A cidade de Hamamatsu, uma das nove bases do COB no Japão para os Jogos Olímpicos
A cidade de Hamamatsu, uma das nove bases do COB no Japão para os Jogos Olímpicos - Roberto Castro - 21.ago.19/Rede do Esporte

Num mundo ideal, atletas e delegações desembarcariam em um dos aeroportos internacionais do Japão já vacinados ou com exame PCR negativo. Ao chegarem, fariam novo teste e iriam para Hamamatsu. Diariamente ou a cada quatro dias, novos exames.

Assim, atletas vão poder se deslocar teoricamente do hotel para treinamento, do treinamento para hotel, o que limitará a possibilidade de integração deles com a cidade. Financeiramente, afirma Ishikawa, não terá impacto orçamentário significativo para os cofres públicos. “A maior perda é simbólica e cultural, isso é, do contato dos atletas com os brasileiros da cidade. Calor humano dificilmente terá, infelizmente.”

Para Ishikawa, foi um longo caminho até aqui. O acordo entre Hamamatsu e os comitês está sendo discutido por alto desde a Rio-2016 —conversas mais concretas sobre a parceria e viagens de representantes do Japão ao Brasil e vice-versa se deram a partir de 2017.

Desde então, equipes olímpicas e paraolímpicas (de judô e triatlo, por exemplo) já pararam em Hamamatsu para aclimatação pré-campeonatos mundiais e fizeram encontros com estudantes brasileiros e outros centros culturais. Depois de encontros formais e memorandos de intenções, foram assinados contratos em 2019.

Grupo de atletas posa para foto com mulheres em trajes carnavalescos
Em 2018, treinamento de campo e visita técnica da Confederação Brasileira de Judô em Hamamatsu teve até a presença de passistas - Divulgação/CBJ

Em março de 2020, quando foi declarada a pandemia de Covid-19, Ishikawa estava no Brasil e, “aos 45 do segundo tempo”, conseguiu voltar ao Japão antes do fechamento de fronteiras, um controle rigoroso que se mantém até hoje no arquipélago.

Em fevereiro de 2021 desembarcou o atual cônsul-geral do Brasil em Hamamatsu, Aldemo Garcia, 61, vindo do Timor Leste. “A expectativa do consulado é muito positiva”, diz Garcia. “Estamos otimistas com a proximidade dos Jogos, apesar da pouca porcentagem de vacinados na população até agora no Japão”, pondera.
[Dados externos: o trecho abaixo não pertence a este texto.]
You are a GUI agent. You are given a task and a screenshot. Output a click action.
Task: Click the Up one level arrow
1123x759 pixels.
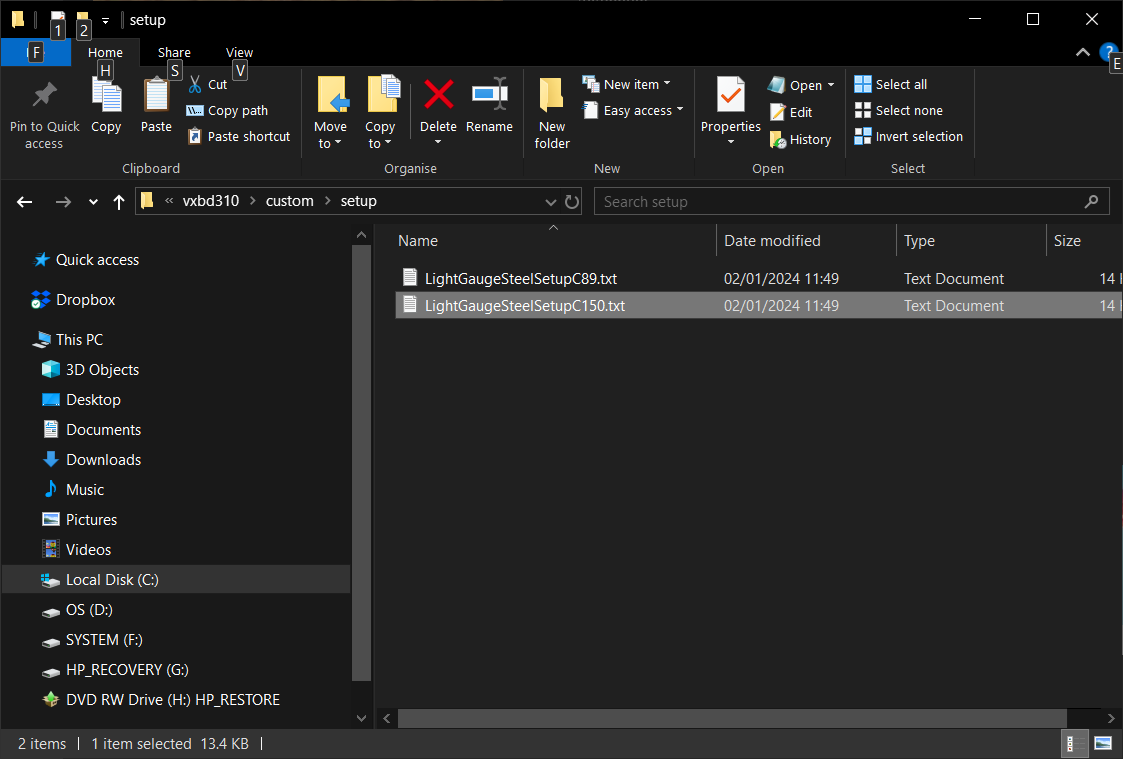tap(119, 202)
Até agora, o Japão administrou 3,2 milhões de doses de vacinas contra Covid-19; ao todo, isso corresponde à imunização de 0,75% da população, segundo dados da Universidade Johns Hopkins de 30 de abril.

O consulado fez uma identidade visual para o lema "Hamamatsu, a cidade mais brasileira do Japão", avalizada pelo prefeito Yasutomo Suzuki. Garcia ainda tem diversas ideias “no papel” para o pré-Olimpíada de Hamamatsu, como a realização de rodas de capoeira, pocket shows e festivais de culinária brasileira.

“Estamos empolgados, otimistas todos, torcendo para que os Jogos aconteçam. E sempre de olho nas decisões do COI [Comitê Olímpico Internacional] e dos diretores da Tóquio-2020”, afirma.

Oficialmente, o clima otimista também está presente nas repartições da prefeitura de Hamamatsu.
“Espero poder ser uma ponte entre os dois países [Japão e Brasil] e, apesar das restrições devido à pandemia, espero que os atletas brasileiros gostem da estadia em Hamamatsu e que os cidadãos de Hamamatsu se sintam felizes por ter acolhido a delegação brasileira”, diz diplomaticamente a tradutora brasileira Amanda Kenzo, 21, que trabalha no departamento de esportes da cidade.

Extraoficialmente, entretanto, se o megaevento acontecer, teme-se a disseminação do vírus e suas variantes, afirma à Folha uma fonte próxima às organizações que preferiu não se identificar. A questão, segundo ela, não é nem mais os Jogos, mas o pós-Olimpíada.